But its members also called for better exchanges of information with foreign countries.

Cazeneuve met Turkish Interior Minister Elfkin Ala in Ankara on Friday.

Blaming a "lack of communication" between the two countries for the events, which aroused derision in opposition quarters, he annouunced that he had "made some proposals to my Turkish counterpart".

On Thursday Cazeneuve admitted that the police's centralised information system had broken down and needs updating but said it was not the main reason for the gaffe.

"The primary failing was a lack of coordination between France and Turkey," he told Europe 1 radio.

At the moment French officials are not allowed to  go to the passenger gates because Turkey, as a sovereign state, will not allow it.
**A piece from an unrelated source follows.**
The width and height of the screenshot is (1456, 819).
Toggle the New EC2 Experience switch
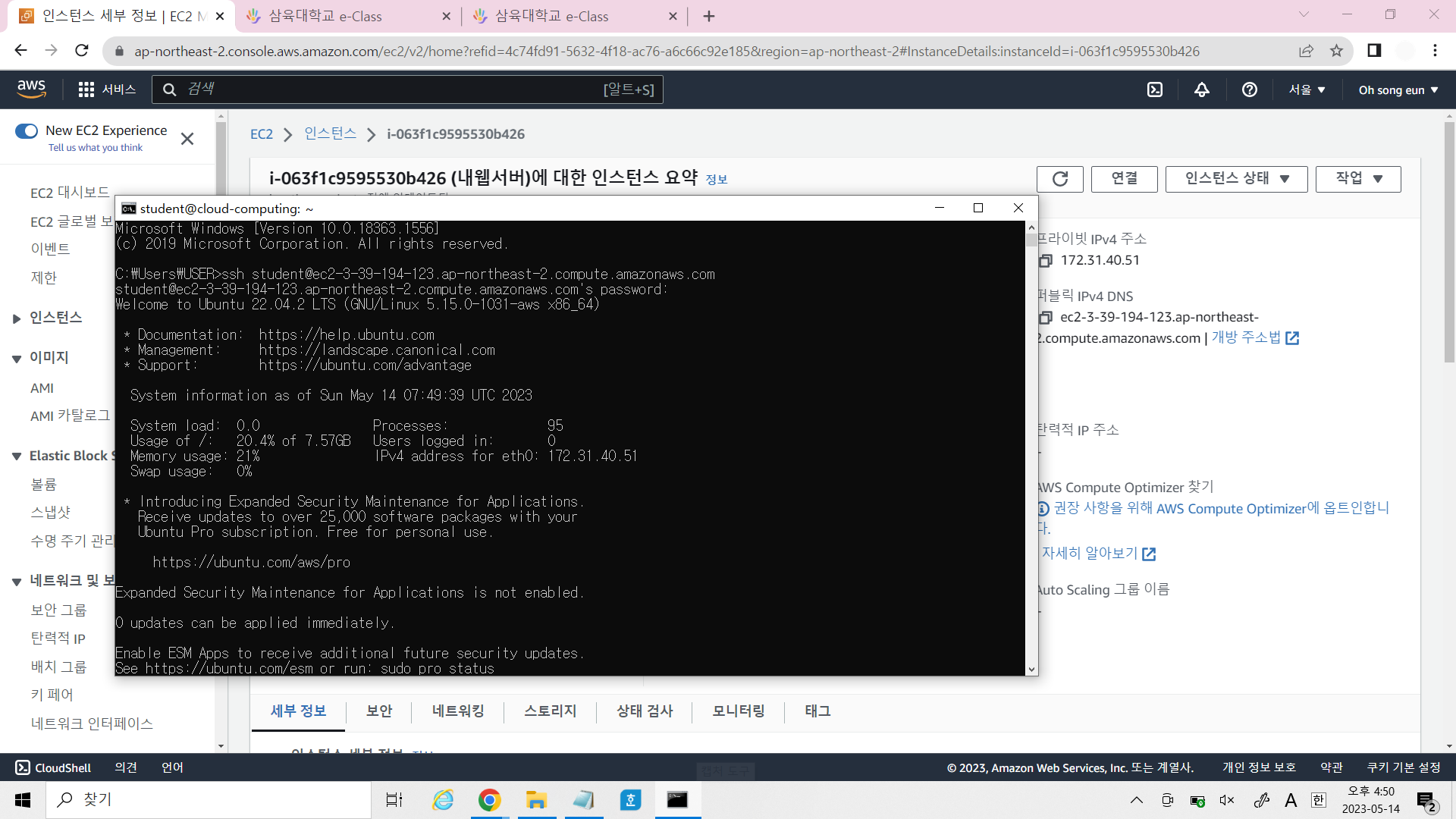tap(27, 131)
And he explained that border police cannot make arrests in such cases, the task being the province of the internal security service (DGSI).

"Every week, the DGSI arrests people about to leave to join the jihad or about to commit crimes," he said. "In recent months 70 cases were opened against 350 French nationals, 70 were prosecuted and 51  sentenced," he said.

But Friday's Le Monde newspaper reported that the Air France pilots' strike had some effect on the arrest fiasco.

Originally the three suspected jihadists - Imad Djebali, Gael Maurize and Abdelouahed Baghdali - had been arrested in Turkey and deported for violation of the right of residence, meaning that it was up to the Turkish authorities to decide when and on which flight they should fly back to France.

The alleged jihadists were due to fly to Paris on Tuesday on an Air France flight but, because of the strike, Turkish officials sent them on a Turkish airline to Marseille, Le Monde says.

But they failed to inform the French authorities, leaving DGSI agents waiting for them at Paris's Orly airport.